Silly Multicast Question (Queue)



  • In previous versions of FOG, there was a limit (10 by default) where when you multicast for active PCs. Now, using 1.1.2, is that setting or default changed? I had a group with 32 computers in a lab and started them today assuming only specified number (figured 10 as default) would start, but all of them started. Sadly I have 10/100 switches to the class rooms and a Gb backbone. Has this changed or am I just missing the setting?

    I figured something like this would be displayed when I started my multicast:

    http://www.fogproject.org/wiki/images/3/3d/Queue.jpg

    Edit: I guess reading the wiki further states this was only for [I]ten[/I] unicast tasks, but multicast is considered one task itself.
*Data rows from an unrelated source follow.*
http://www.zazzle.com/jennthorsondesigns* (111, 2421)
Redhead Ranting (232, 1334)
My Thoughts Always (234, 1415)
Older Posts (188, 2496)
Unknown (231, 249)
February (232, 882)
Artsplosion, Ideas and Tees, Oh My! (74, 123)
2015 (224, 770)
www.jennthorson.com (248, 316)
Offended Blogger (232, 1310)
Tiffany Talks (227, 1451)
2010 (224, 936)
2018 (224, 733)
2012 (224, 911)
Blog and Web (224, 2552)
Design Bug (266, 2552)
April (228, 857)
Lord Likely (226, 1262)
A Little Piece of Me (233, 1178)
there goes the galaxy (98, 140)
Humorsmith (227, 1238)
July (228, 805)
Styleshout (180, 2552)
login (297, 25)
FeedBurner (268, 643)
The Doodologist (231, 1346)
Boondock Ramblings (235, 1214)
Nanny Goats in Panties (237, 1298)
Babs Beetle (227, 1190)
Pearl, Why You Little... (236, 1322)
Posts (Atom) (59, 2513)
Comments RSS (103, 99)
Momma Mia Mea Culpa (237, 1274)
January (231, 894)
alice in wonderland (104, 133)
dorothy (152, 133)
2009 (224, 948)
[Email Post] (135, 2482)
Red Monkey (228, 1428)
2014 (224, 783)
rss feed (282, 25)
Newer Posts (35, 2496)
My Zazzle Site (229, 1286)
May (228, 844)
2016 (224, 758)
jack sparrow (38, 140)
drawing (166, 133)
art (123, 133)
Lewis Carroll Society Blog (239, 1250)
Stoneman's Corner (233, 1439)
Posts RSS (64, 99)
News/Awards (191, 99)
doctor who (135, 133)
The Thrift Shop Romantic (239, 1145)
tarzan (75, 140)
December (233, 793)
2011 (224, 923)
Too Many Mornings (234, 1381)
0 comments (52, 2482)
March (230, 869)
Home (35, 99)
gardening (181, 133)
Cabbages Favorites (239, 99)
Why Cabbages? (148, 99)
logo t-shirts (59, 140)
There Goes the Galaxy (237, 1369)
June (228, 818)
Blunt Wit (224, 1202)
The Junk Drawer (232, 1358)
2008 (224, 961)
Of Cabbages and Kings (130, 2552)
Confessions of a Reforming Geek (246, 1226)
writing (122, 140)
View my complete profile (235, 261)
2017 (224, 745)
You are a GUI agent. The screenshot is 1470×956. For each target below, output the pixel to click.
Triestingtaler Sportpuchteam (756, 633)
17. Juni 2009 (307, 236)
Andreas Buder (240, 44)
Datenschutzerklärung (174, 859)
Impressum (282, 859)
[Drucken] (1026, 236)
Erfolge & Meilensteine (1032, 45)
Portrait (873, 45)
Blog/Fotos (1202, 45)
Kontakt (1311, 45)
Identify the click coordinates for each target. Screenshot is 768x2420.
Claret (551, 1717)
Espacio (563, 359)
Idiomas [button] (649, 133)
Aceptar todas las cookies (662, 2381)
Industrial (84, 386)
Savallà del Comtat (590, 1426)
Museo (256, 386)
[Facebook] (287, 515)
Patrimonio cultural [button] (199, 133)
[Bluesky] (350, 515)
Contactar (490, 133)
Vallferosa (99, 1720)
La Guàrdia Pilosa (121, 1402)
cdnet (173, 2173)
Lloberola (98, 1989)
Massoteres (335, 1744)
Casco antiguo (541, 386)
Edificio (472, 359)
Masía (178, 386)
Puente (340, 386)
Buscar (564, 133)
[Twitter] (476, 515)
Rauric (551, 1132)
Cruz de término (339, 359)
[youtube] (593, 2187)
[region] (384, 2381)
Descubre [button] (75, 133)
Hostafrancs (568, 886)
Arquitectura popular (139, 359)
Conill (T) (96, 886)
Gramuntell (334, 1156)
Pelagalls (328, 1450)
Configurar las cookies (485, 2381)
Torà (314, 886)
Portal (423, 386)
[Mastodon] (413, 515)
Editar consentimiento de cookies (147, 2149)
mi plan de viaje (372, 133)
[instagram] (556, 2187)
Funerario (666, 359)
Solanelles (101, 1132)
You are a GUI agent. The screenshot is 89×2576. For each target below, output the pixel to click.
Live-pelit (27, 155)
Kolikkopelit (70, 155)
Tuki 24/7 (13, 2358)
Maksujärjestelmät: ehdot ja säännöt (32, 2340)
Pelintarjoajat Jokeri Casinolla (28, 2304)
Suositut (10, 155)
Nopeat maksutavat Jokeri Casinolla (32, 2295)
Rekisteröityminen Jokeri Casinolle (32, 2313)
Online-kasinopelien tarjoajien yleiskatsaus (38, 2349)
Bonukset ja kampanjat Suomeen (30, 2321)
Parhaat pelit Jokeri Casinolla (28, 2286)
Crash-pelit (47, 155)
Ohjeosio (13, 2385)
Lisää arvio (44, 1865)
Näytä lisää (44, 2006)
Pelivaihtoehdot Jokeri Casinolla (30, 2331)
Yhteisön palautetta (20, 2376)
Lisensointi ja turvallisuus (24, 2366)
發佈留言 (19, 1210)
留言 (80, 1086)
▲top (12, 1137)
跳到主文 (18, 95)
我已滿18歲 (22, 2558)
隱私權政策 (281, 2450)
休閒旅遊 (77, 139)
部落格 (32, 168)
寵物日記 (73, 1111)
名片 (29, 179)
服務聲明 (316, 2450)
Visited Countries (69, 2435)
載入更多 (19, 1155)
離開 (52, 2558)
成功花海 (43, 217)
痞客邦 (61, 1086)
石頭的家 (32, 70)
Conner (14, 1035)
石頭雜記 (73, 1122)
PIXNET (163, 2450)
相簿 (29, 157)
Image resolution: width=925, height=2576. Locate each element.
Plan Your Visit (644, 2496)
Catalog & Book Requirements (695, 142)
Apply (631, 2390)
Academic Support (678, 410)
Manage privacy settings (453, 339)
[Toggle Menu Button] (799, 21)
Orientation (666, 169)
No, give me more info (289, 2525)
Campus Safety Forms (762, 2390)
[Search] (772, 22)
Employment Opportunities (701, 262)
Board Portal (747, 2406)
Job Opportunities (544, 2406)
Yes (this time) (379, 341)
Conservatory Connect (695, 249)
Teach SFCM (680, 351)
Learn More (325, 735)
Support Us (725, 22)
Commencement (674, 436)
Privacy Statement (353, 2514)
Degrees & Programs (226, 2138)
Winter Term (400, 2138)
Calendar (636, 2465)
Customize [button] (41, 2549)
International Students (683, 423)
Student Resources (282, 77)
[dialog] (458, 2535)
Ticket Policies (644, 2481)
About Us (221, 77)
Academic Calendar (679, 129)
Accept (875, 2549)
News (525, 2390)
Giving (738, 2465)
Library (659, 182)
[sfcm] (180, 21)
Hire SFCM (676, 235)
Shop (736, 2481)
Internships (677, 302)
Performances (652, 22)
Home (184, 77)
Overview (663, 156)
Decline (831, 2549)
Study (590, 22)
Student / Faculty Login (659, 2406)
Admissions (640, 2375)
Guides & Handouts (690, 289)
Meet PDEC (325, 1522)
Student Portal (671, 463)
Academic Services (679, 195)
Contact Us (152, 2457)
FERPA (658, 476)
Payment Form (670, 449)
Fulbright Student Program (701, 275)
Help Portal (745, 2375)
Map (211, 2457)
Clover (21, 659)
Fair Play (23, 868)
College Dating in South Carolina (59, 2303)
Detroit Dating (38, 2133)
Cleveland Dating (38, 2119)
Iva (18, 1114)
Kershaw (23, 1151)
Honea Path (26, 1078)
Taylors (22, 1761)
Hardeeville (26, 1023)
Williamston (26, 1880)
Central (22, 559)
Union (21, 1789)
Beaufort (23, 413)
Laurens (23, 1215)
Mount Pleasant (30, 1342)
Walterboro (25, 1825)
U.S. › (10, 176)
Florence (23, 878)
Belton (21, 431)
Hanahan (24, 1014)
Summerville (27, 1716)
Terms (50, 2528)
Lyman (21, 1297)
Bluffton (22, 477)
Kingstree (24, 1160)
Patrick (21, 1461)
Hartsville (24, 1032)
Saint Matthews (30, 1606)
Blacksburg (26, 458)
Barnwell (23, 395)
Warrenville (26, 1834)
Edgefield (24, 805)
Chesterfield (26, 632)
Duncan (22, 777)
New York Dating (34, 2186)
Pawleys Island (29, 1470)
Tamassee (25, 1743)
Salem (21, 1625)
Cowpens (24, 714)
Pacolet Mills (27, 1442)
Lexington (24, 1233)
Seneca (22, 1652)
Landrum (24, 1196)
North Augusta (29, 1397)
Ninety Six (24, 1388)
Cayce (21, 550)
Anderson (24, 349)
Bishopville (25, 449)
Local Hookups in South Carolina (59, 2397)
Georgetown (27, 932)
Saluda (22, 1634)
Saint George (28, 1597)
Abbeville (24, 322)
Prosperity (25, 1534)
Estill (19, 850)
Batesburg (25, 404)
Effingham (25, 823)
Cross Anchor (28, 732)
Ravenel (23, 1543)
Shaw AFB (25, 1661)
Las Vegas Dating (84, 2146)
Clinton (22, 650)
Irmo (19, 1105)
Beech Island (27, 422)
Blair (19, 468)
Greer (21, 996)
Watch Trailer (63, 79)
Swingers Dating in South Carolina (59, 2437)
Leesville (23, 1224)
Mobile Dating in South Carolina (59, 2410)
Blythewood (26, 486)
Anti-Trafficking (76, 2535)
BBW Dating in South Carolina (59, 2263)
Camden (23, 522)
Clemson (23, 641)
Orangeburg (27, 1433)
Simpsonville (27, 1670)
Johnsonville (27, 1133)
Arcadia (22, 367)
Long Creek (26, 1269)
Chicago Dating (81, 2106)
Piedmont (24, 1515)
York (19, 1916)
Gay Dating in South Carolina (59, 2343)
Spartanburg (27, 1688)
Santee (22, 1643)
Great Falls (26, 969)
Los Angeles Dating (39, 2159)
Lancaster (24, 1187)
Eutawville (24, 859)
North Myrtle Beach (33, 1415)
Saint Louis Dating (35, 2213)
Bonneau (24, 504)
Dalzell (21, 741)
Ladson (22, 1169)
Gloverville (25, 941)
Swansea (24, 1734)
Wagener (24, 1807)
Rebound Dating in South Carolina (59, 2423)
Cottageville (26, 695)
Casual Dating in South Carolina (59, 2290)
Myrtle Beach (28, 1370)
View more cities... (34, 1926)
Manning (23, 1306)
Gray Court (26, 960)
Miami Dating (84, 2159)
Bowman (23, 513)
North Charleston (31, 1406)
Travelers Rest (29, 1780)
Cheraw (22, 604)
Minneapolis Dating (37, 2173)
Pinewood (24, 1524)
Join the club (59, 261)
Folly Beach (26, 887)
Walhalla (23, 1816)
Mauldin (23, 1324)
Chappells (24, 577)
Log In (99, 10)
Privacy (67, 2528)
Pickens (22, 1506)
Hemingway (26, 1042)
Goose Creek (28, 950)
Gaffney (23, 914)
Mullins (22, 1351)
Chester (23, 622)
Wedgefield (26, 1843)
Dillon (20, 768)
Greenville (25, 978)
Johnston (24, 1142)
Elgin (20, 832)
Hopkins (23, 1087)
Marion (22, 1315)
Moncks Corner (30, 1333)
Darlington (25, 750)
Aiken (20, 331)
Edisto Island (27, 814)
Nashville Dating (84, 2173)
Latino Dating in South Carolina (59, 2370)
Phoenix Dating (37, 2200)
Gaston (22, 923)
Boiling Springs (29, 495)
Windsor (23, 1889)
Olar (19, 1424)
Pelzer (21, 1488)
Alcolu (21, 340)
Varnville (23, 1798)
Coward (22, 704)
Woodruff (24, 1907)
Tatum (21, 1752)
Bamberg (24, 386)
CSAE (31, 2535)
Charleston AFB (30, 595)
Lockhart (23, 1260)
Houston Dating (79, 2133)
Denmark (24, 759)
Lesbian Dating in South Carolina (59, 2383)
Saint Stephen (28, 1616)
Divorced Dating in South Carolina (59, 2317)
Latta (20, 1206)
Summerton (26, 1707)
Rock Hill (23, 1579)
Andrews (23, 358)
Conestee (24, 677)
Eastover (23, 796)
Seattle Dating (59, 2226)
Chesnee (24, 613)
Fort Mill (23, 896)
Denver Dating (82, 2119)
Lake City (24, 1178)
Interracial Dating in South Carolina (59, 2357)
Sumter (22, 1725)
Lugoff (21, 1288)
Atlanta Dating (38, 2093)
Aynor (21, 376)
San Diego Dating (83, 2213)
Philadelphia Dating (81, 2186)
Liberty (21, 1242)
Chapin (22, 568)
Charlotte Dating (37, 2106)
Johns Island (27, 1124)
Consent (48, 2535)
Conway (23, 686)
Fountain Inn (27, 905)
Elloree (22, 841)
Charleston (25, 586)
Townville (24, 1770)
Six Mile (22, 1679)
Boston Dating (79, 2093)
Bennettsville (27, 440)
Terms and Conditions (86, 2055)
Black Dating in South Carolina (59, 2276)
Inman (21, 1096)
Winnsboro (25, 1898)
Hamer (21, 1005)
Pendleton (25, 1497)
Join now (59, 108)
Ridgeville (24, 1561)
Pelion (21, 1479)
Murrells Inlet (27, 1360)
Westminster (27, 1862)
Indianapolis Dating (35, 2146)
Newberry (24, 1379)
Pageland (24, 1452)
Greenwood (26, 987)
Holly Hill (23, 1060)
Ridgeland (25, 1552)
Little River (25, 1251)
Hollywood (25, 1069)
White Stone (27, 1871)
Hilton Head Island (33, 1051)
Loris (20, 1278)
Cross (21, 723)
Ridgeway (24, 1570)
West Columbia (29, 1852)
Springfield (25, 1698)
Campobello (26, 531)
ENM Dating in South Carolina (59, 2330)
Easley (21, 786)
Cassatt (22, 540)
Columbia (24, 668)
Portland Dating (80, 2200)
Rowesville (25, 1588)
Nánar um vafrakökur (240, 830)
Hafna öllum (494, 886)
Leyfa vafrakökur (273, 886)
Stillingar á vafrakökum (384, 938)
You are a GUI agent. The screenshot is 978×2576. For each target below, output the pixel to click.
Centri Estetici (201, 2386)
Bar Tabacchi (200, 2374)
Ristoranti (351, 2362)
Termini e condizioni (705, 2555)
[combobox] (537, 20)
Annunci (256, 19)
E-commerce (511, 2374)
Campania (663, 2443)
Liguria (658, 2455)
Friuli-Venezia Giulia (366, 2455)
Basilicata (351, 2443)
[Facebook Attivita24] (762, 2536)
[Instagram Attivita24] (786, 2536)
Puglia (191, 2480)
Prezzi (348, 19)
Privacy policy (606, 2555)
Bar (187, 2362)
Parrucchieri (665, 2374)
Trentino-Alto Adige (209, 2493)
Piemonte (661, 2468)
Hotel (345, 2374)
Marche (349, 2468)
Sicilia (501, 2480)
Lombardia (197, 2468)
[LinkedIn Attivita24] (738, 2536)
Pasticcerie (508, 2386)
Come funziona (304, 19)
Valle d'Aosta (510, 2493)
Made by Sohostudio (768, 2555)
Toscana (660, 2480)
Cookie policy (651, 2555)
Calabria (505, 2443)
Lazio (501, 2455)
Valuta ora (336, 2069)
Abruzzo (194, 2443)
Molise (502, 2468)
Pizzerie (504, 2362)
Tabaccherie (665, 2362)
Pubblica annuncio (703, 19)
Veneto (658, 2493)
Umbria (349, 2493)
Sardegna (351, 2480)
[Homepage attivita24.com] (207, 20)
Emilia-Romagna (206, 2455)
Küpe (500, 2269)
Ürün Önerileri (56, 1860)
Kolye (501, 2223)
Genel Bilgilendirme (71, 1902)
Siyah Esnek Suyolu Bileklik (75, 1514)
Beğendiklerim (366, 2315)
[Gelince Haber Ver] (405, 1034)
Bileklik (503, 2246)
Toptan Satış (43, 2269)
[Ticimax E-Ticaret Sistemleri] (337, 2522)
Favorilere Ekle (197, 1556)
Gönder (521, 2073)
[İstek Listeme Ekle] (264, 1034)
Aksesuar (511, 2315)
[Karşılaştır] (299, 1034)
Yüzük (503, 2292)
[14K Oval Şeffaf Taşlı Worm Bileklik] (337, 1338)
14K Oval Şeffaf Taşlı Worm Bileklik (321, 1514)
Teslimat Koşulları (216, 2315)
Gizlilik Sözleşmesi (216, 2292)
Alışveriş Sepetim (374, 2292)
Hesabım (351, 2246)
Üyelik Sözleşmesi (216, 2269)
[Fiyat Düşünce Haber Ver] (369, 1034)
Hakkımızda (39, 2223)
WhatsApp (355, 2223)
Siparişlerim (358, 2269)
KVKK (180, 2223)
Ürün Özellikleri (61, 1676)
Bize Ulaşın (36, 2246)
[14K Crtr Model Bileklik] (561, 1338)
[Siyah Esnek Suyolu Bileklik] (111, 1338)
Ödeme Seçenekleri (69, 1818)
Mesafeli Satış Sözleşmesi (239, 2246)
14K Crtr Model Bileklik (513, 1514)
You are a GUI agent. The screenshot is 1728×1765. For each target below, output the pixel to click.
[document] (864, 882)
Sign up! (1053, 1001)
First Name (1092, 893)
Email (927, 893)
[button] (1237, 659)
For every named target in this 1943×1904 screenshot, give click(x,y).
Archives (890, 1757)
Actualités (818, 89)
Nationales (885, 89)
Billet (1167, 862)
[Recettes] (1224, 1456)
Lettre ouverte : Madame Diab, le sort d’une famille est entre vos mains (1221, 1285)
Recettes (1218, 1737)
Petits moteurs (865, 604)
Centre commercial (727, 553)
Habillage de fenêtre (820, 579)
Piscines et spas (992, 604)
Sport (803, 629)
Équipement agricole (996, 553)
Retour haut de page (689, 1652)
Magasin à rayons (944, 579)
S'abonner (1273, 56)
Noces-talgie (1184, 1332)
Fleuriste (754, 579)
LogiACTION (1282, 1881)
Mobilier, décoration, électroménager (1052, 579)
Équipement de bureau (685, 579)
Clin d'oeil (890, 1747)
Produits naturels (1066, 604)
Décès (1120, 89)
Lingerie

Is there a way to break the multicast down into parts other than making a separate group? I don’t know why 32 multicasts would be significantly slower than 8.


  • Developer

    http://www.fogproject.org/wiki/images/3/3d/Queue.jpg

    Edit: I guess reading the wiki further states this was only for [I]ten[/I] unicast tasks, but multicast is considered one task itself. Is there a way to break the multicast down into parts other than making a separate group? I don’t know why 32 multicasts would be significantly slower than 8.[/quote]

    Sounds like you figured it out there towards the end, Unicast has a limit to how many machines can be imaged at once, it can be increased or decreased by modifying the configuration settings.

    As far as Multicast goes, your best bet is to start a group and name is Session1, Session2, etc. and put 10 or 12 machines in there and run the multicast for the group.

    Unfortunately at the moment there are no ways to break down a multitask imaging task any further, but it may be something we will look into in the future.

    Personally, I prefer to unicast to multiple machines at once, as you stated there is already a 10 client limit, and you can set up multiple machines to image and when a space opens in the queue it will fill it otherwise it will wait. This may be a little more beneficial to you than multicasting since you seem to want your machines to wait their turn so not to bog down the network, I’ve had multicast hurt me more times than it has helped.

    If you want to use the Queue you need to use Unicast. Multicast makes sure all hosts are on the same “checkpoint” before proceeding and does not rely on the Queue.